Les autorités groenlandaises ont contraint une compagnie pétrolière américaine, proche du président Donald Trump, à reporter ses opérations de forage pétrolier dans l’Arctique, contredisant ainsi les affirmations de l’envoyé spécial de Trump selon lesquelles les États-Unis pourraient commencer à extraire du pétrole brut de l’île dès l’année prochaine.

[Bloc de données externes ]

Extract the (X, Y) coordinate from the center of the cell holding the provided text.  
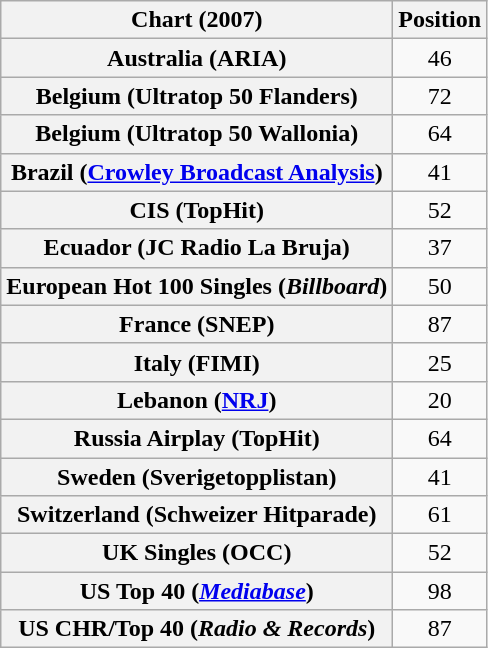
Chart (2007) (197, 20)
61 (440, 515)
US Top 40 (Mediabase) (197, 591)
37 (440, 248)
Position (440, 20)
Switzerland (Schweizer Hitparade) (197, 515)
European Hot 100 Singles (Billboard) (197, 286)
25 (440, 362)
Australia (ARIA) (197, 58)
France (SNEP) (197, 324)
US CHR/Top 40 (Radio & Records) (197, 629)
98 (440, 591)
46 (440, 58)
Lebanon (NRJ) (197, 400)
Russia Airplay (TopHit) (197, 438)
UK Singles (OCC) (197, 553)
Sweden (Sverigetopplistan) (197, 477)
Italy (FIMI) (197, 362)
20 (440, 400)
Belgium (Ultratop 50 Flanders) (197, 96)
50 (440, 286)
Brazil (Crowley Broadcast Analysis) (197, 172)
72 (440, 96)
CIS (TopHit) (197, 210)
Belgium (Ultratop 50 Wallonia) (197, 134)
Ecuador (JC Radio La Bruja) (197, 248)
Output the [X, Y] coordinate of the center of the cell containing the given text.  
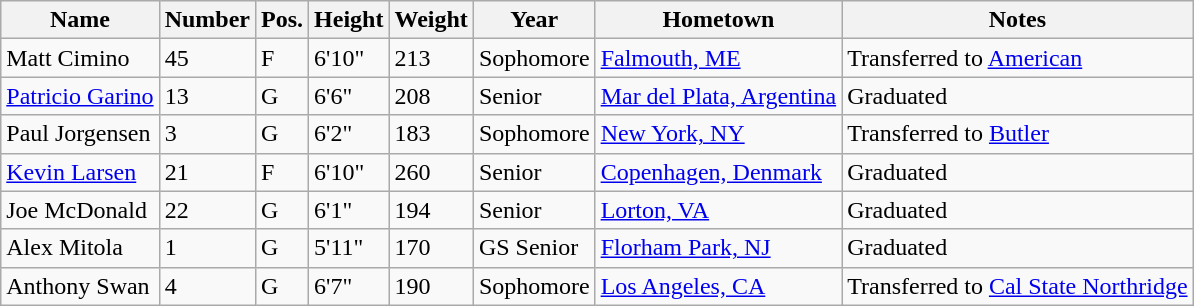
213 [431, 58]
3 [207, 134]
Falmouth, ME [718, 58]
Height [349, 20]
194 [431, 210]
Anthony Swan [80, 286]
Transferred to Cal State Northridge [1018, 286]
Transferred to American [1018, 58]
Number [207, 20]
22 [207, 210]
13 [207, 96]
6'6" [349, 96]
Los Angeles, CA [718, 286]
Joe McDonald [80, 210]
Matt Cimino [80, 58]
Alex Mitola [80, 248]
190 [431, 286]
Weight [431, 20]
1 [207, 248]
Transferred to Butler [1018, 134]
6'2" [349, 134]
GS Senior [534, 248]
Lorton, VA [718, 210]
Copenhagen, Denmark [718, 172]
208 [431, 96]
Patricio Garino [80, 96]
Name [80, 20]
21 [207, 172]
6'1" [349, 210]
4 [207, 286]
170 [431, 248]
Notes [1018, 20]
Pos. [282, 20]
183 [431, 134]
Year [534, 20]
45 [207, 58]
Kevin Larsen [80, 172]
Hometown [718, 20]
5'11" [349, 248]
Florham Park, NJ [718, 248]
260 [431, 172]
Paul Jorgensen [80, 134]
6'7" [349, 286]
Mar del Plata, Argentina [718, 96]
New York, NY [718, 134]
Detect which cell encompasses the target text, then output its (X, Y) center coordinate. 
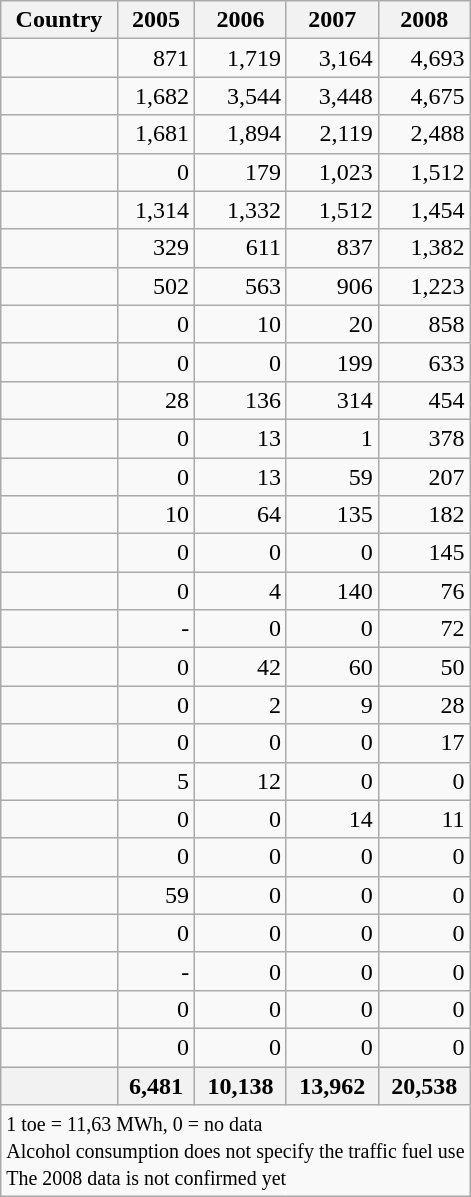
20,538 (424, 1085)
17 (424, 743)
454 (424, 400)
1,682 (156, 96)
9 (332, 705)
179 (241, 172)
633 (424, 362)
5 (156, 781)
182 (424, 515)
3,164 (332, 58)
199 (332, 362)
1 (332, 438)
2,119 (332, 134)
378 (424, 438)
50 (424, 667)
140 (332, 591)
1,332 (241, 210)
72 (424, 629)
2,488 (424, 134)
563 (241, 286)
2005 (156, 20)
1 toe = 11,63 MWh, 0 = no dataAlcohol consumption does not specify the traffic fuel use The 2008 data is not confirmed yet (236, 1151)
4,675 (424, 96)
64 (241, 515)
2008 (424, 20)
12 (241, 781)
1,314 (156, 210)
611 (241, 248)
4,693 (424, 58)
42 (241, 667)
3,448 (332, 96)
11 (424, 819)
1,894 (241, 134)
329 (156, 248)
1,454 (424, 210)
1,382 (424, 248)
135 (332, 515)
2007 (332, 20)
145 (424, 553)
10,138 (241, 1085)
4 (241, 591)
60 (332, 667)
502 (156, 286)
14 (332, 819)
858 (424, 324)
837 (332, 248)
2 (241, 705)
207 (424, 477)
1,681 (156, 134)
6,481 (156, 1085)
136 (241, 400)
20 (332, 324)
1,719 (241, 58)
3,544 (241, 96)
906 (332, 286)
76 (424, 591)
871 (156, 58)
1,223 (424, 286)
Country (59, 20)
13,962 (332, 1085)
1,023 (332, 172)
314 (332, 400)
2006 (241, 20)
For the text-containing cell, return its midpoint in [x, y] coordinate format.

Une semaine seulement avant que Greenland Energy ne commence à forer son premier puits dans la toundra, le gouvernement a déclaré : « Les procédures réglementaires environnementales et sociales nécessaires ne peuvent être menées à terme, et par conséquent, les autorisations requises ne peuvent être obtenues avant la date de début prévue par la compagnie.»
Les responsables groenlandais ont invoqué le calendrier serré pour l’évaluation d’impact environnemental et social, car les autorités doivent approuver le forage dans une zone humide protégée abritant des oiseaux rares et des bœufs musqués, dont dépendent les chasseurs locaux.
Le gouvernement et la compagnie ont confirmé que les premières opérations de forage débuteraient durant l’hiver 2027.
Cette décision fait suite à l’escalade des tensions sur la côte est du Groenland, après que Greenland Energy a débarqué du matériel de forage sur la plage en juillet dernier sans les autorisations nécessaires, ce qui a provoqué un avertissement ferme des autorités locales.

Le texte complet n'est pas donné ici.